[Records from a collection]
##############################
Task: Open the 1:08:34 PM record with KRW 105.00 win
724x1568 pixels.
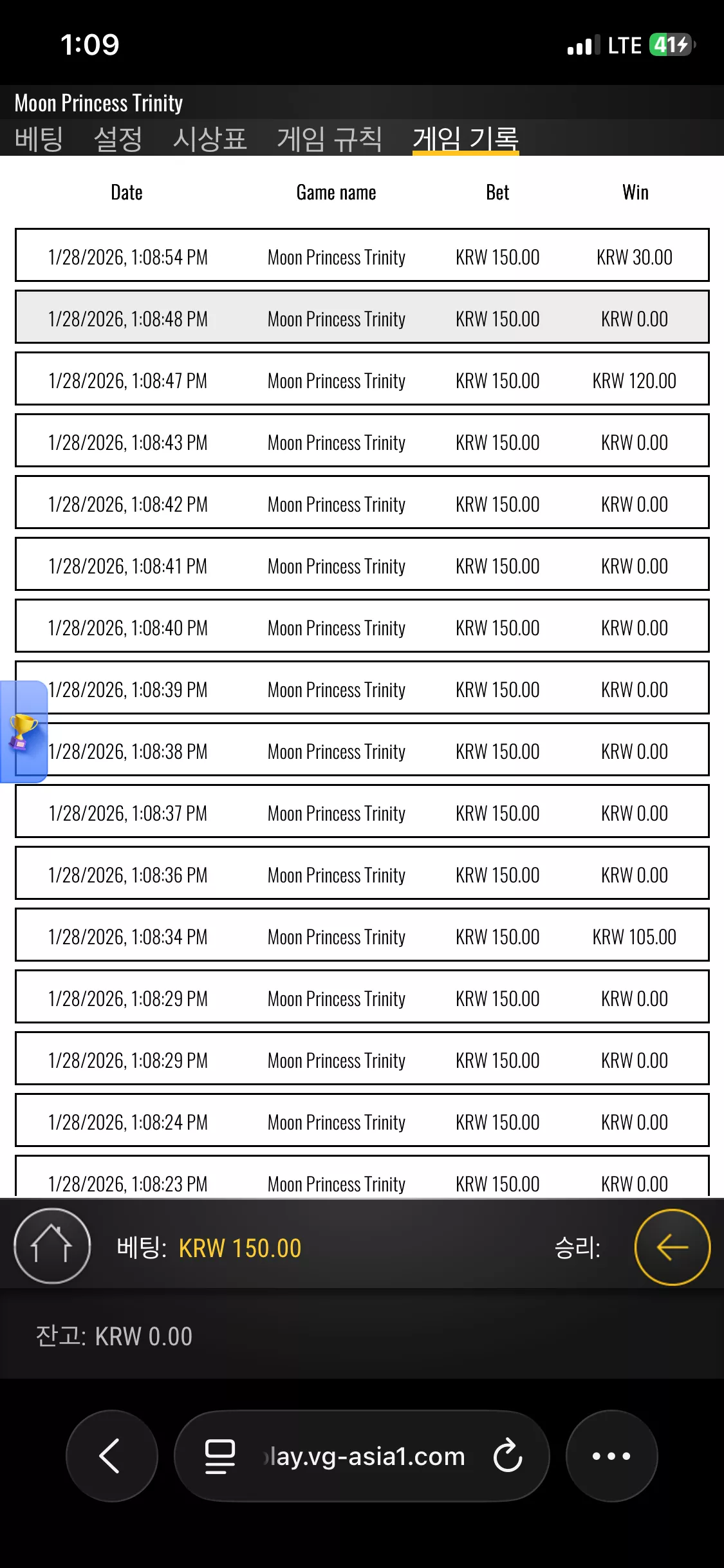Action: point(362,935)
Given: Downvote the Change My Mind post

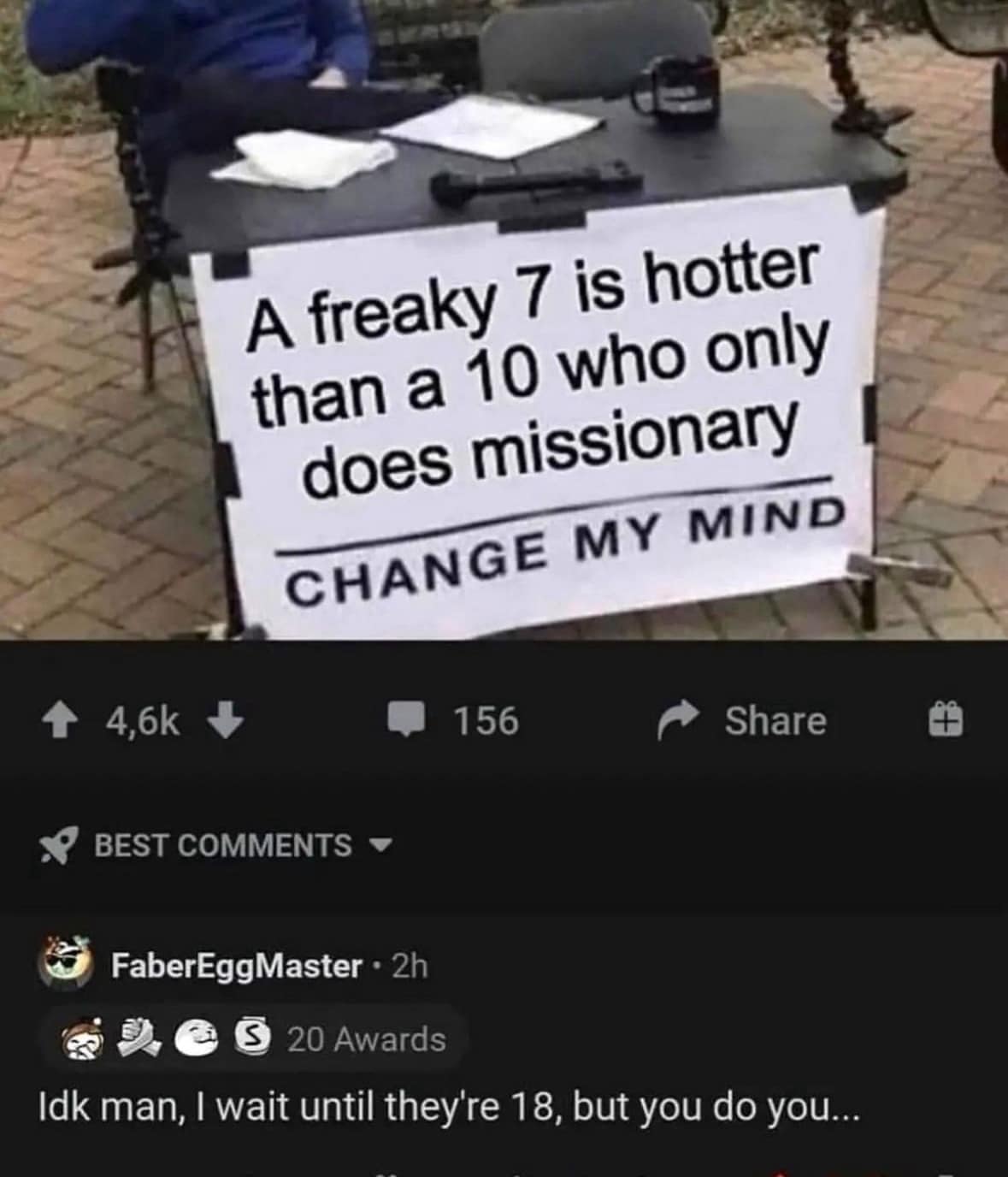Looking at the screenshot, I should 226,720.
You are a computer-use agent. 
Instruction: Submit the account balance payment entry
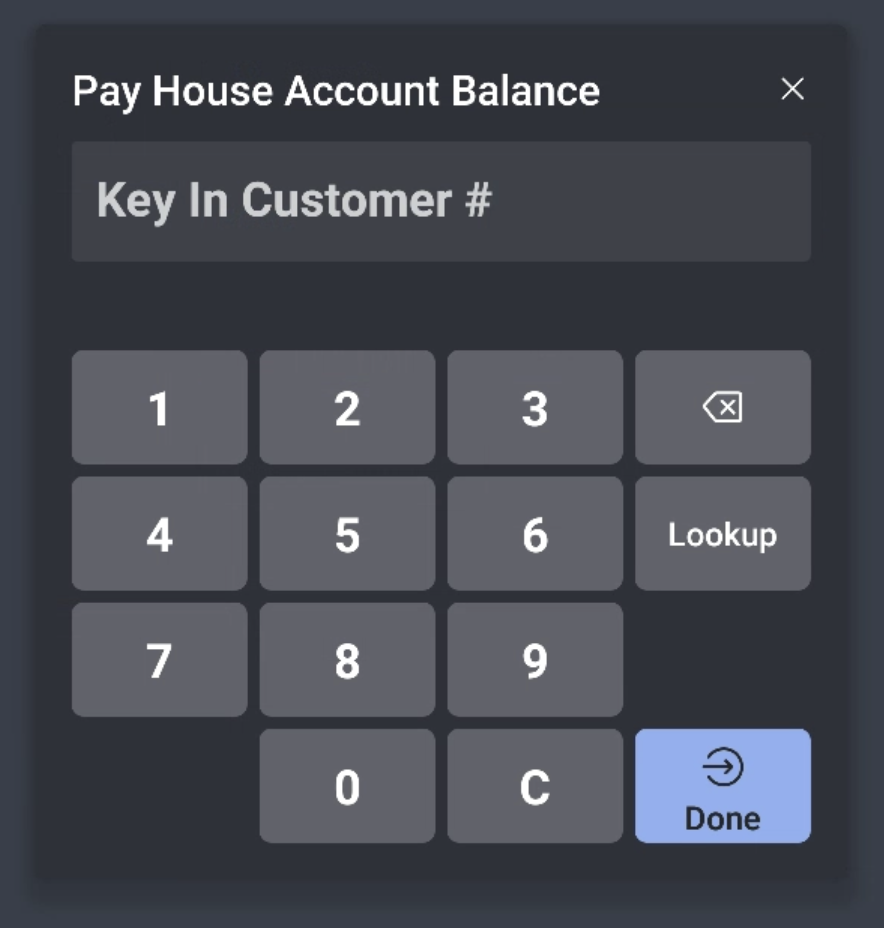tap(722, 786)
##############################
#### WHAT THE TASK REQUIRES
Rewrite every line of the records above as a numbered list. Skip the blank lines and leave out the pictures.

#### SOLUTION FOR THIS PROBLEM
1. Task: Open the 1:08:34 PM record with KRW 105.00 win
2. 724x1568 pixels.
3. Action: point(362,935)
4. Given: Downvote the Change My Mind post
5. Looking at the screenshot, I should 226,720.
6. You are a computer-use agent. 
7. Instruction: Submit the account balance payment entry
8. tap(722, 786)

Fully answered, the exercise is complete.